DATA EXTRACT section start

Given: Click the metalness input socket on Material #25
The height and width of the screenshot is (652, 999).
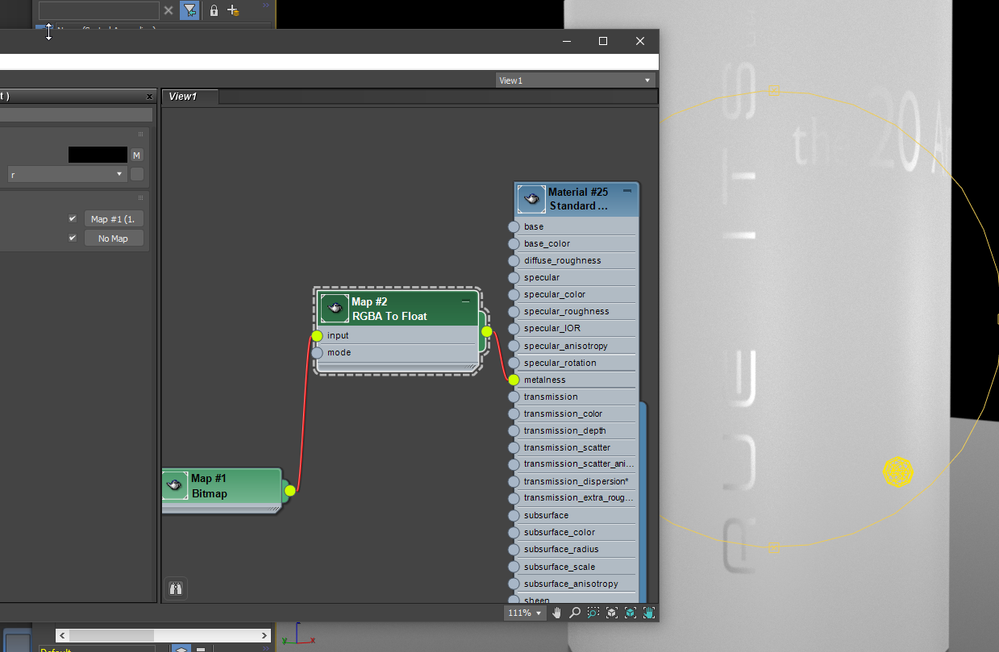Looking at the screenshot, I should pos(514,380).
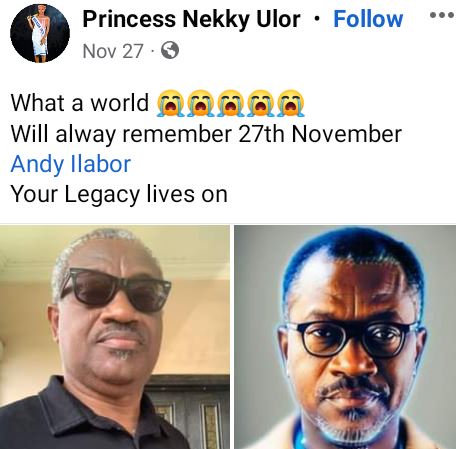Click the globe public audience icon
The height and width of the screenshot is (449, 456).
170,50
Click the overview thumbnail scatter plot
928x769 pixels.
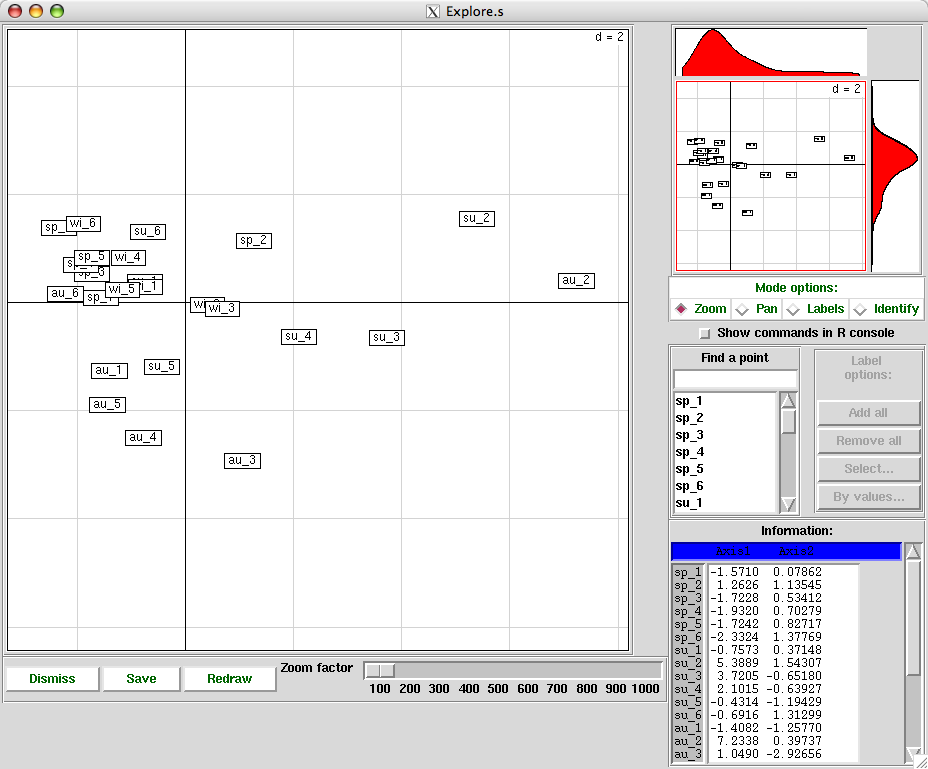[770, 175]
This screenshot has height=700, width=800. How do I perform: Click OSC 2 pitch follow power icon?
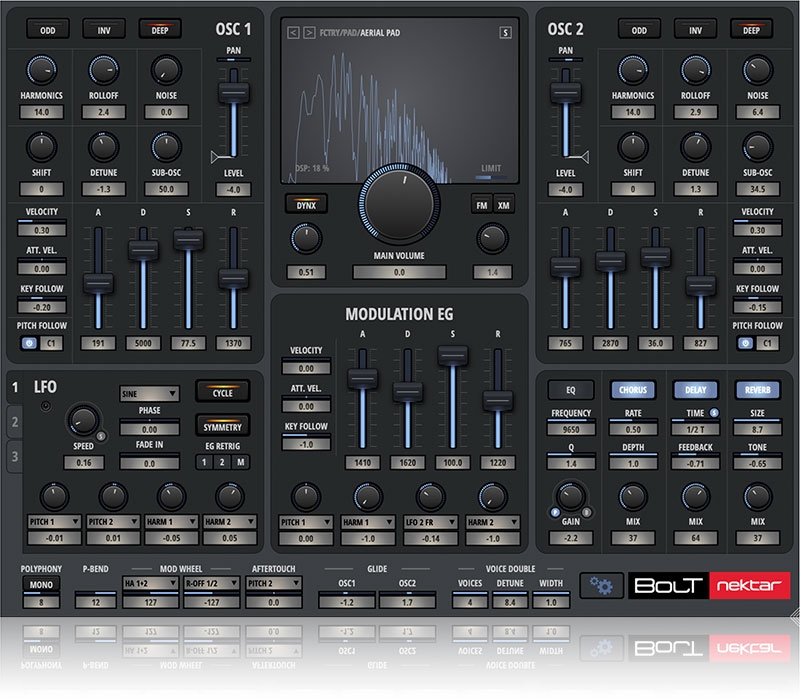tap(746, 343)
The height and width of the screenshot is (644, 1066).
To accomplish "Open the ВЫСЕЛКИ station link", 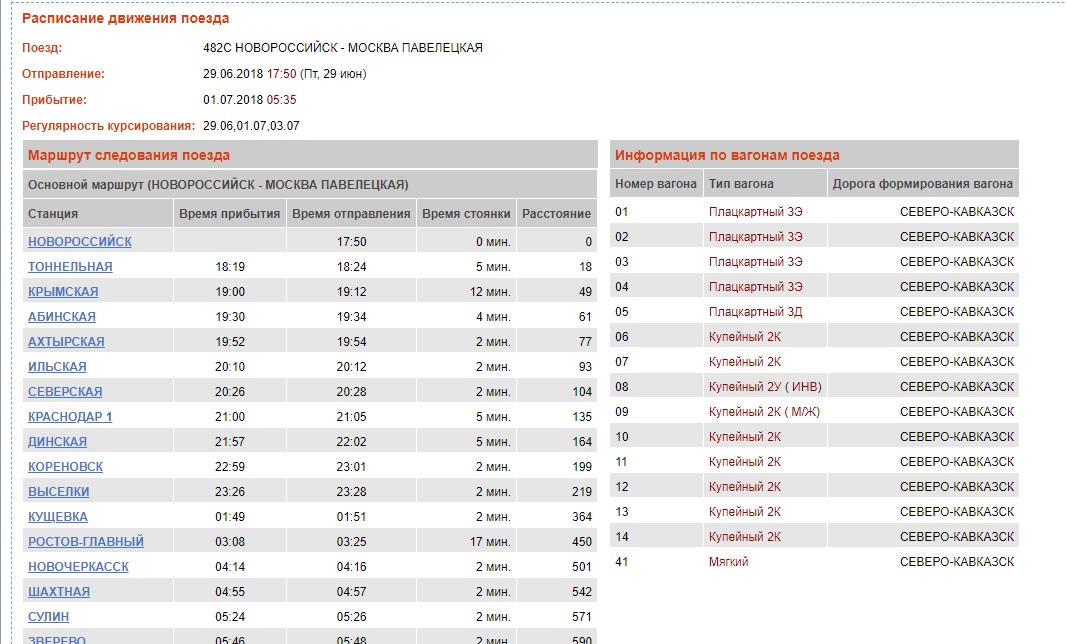I will pos(59,492).
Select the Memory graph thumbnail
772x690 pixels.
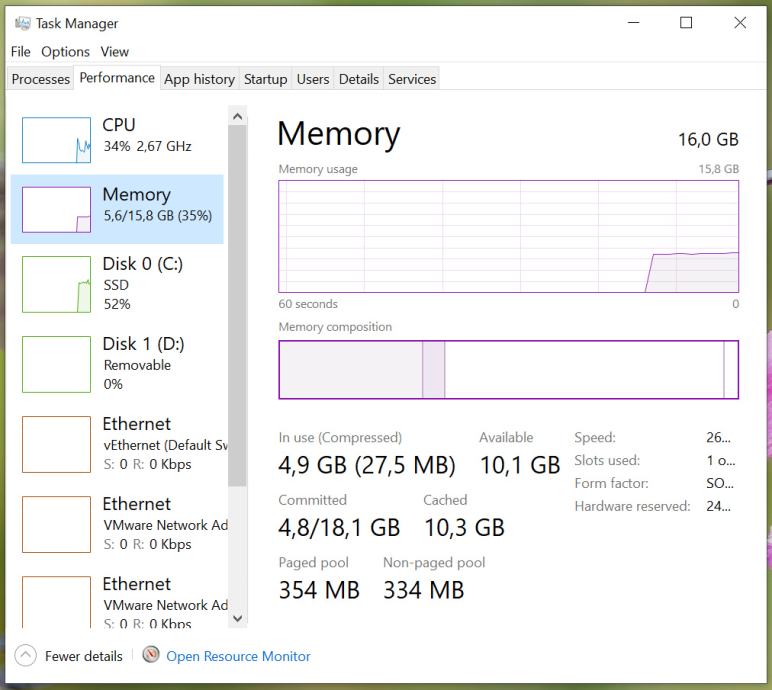pyautogui.click(x=56, y=209)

DATA EXTRACT section end

Every line above holding the string "thumbnail" should be listed.

▶ **RESULT BELOW**
Click the overview thumbnail scatter plot
Select the Memory graph thumbnail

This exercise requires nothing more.